++++ Source records ++++

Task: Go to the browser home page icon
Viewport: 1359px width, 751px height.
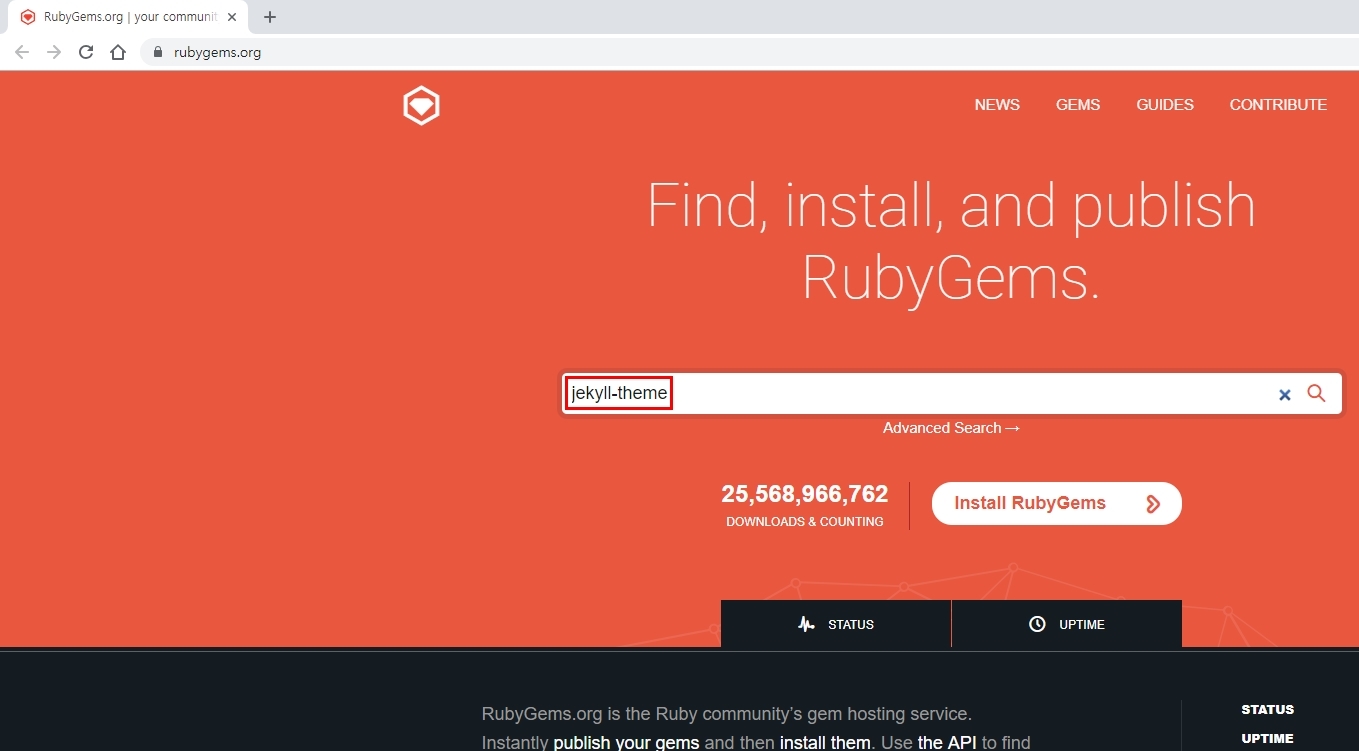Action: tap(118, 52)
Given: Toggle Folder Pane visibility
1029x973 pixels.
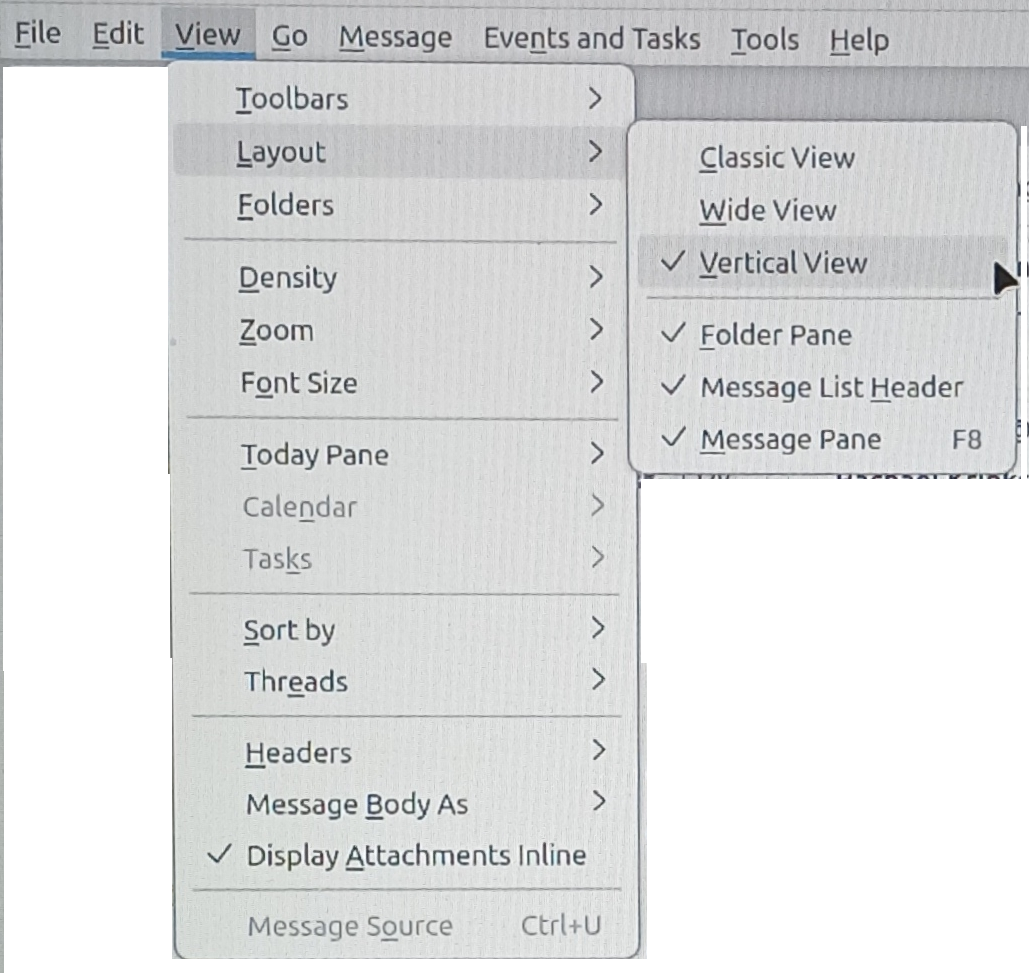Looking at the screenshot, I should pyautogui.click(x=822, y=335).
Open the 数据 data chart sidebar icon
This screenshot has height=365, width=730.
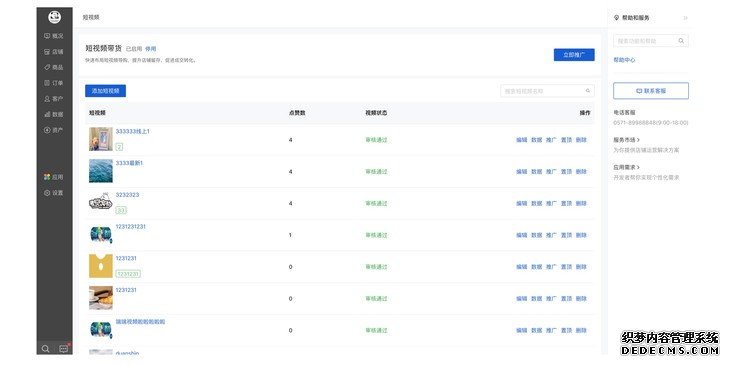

++++

[Action item]: Without any pictures, write out the lines running from the one containing "1029x973 pixels." through the end of the listing above, both included, exactly as given.

[Solution]:
1029x973 pixels.
Looking at the screenshot, I should pyautogui.click(x=822, y=335).
Open the 数据 data chart sidebar icon
This screenshot has height=365, width=730.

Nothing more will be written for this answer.